Bernard Werber, que fue periodista científico antes que escritor, es un erudito que nos instruye con cada obra. Los argumentos de todos sus libros son muy imaginativos, se mueven entre el presente y un futuro cercano y nos invitan a reflexionar. Él mismo bautiza su género literario como “filosofía-ficción”, una mezcla de ciencia-ficción, filosofía y espiritualidad. Sus arriesgados planteamientos siembran la duda en nuestro interior, un “podría ser” que nos come por dentro y nos interroga sobre nuestra propia existencia. Los Tanatonautas confirmó el acierto de su particular estilo, pero Bernard Werber ya conoció el éxito mundial gracias a su primera novela, Les fourmis (Las hormigas), con la que inició una aclamada trilogía que ha vendido más de veinte millones de ejemplares.
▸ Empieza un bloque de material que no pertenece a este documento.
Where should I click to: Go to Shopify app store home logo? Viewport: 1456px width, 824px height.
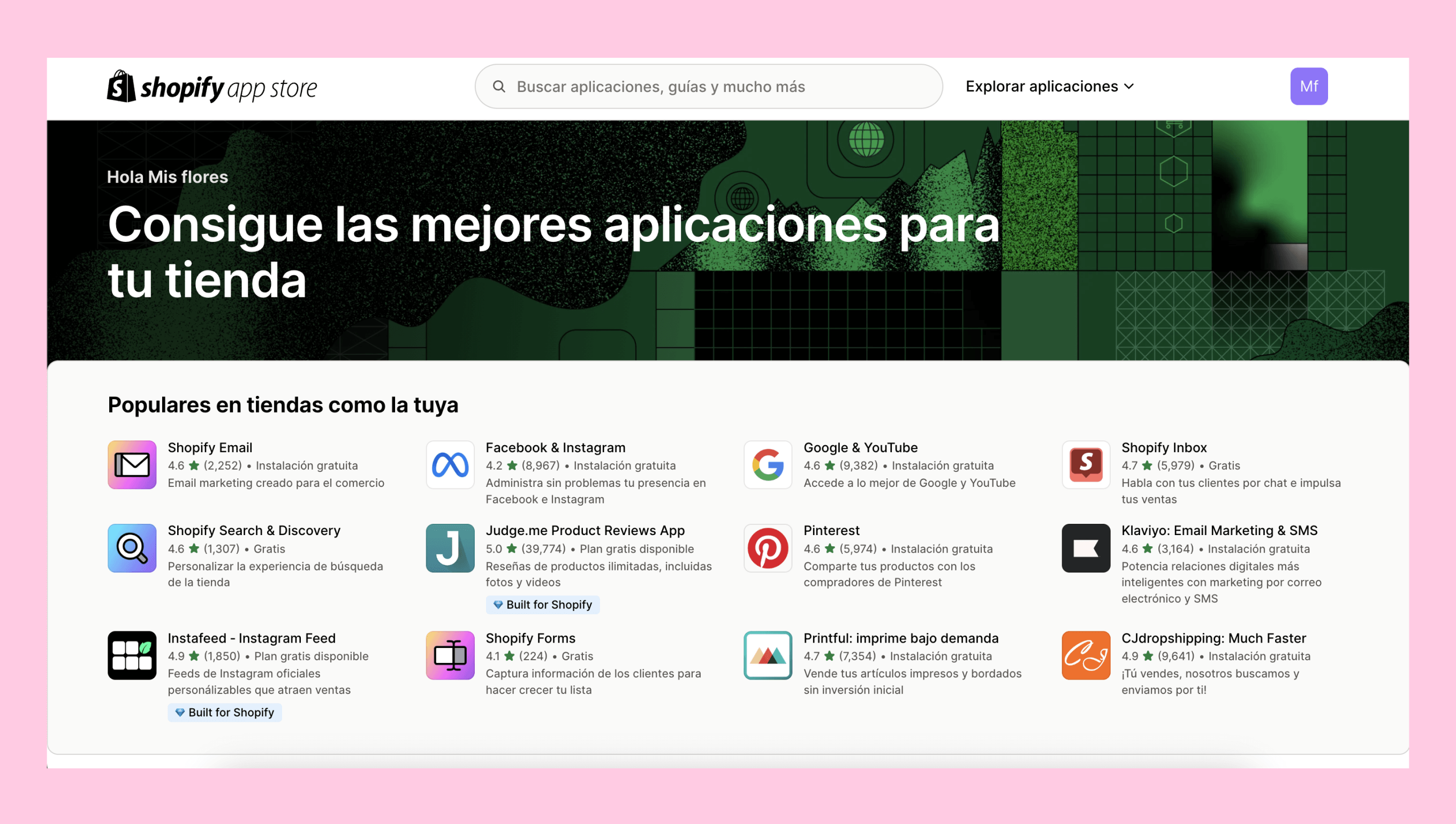coord(212,87)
Aunque fui reacio a leer un libro protagonizado por insectos, acabé lamentando no haberlo leído antes. Se trata de una historia de aventuras que cambia nuestra forma de ver las hormigas, esas que nos rodean en cuanto salimos de las seguras islas de asfalto y hormigón. Una extraordinaria documentación científica, marca de la casa, hace que nos rindamos ante la inteligente organización de estos pequeños seres, con sus ciudades, su jerarquía, su lenguaje basado en feromonas, sus esclavos, sus mercenarios… El punto de partida de este sorprendente viaje es el sótano que un joven hereda tras la muerte de un familiar. La curiosidad le empuja a descender a un lugar prohibido, del que sabe que nunca volverá.

"A pesar de que Bernard Werber es uno de los escritores franceses más vendidos en el mundo, su figura es casi desconocida en España"

Siguiendo la línea de las singulares novelas de Bernard Werber, Le sixième sommeil (El sexto sueño), una de sus últimas obras, explora el apasionante mundo de los sueños. Narra la historia de un científico que accede a una impensable sexta fase del sueño. Llega a controlar ese terreno desconocido hasta utilizarlo para viajar en el tiempo, aparecerse en los sueños que él mismo tuvo veinte años atrás y guiarse a sí mismo en una curiosa aventura en busca de su desaparecida madre, que le lleva a conocer la tribu malaya de los Senoi, cuya vida gira en torno al culto al sueño. Frente a las conocidas máquinas del tiempo creadas por el cine y la literatura, se nos propone un mecanismo distinto: en lugar de trasladar el cuerpo físico, la mente se desplaza a través de un nuevo estado de conciencia. El viaje promete más de lo que acaba siendo, pero su lectura se hace amena y nos da qué pensar.

A pesar de que Bernard Werber es uno de los escritores franceses más vendidos en el mundo, su figura es casi desconocida en España. Ignoro las razones que han llevado a nuestro mercado editorial a darle de lado, pero su extensa bibliografía bien merece una segunda oportunidad. Su inclasificable forma de escribir puede conquistar a cualquier tipo de lector, como ya ha hecho en Francia. Conozco a más de uno que disfrutaría tanto como yo viajando entre sus páginas.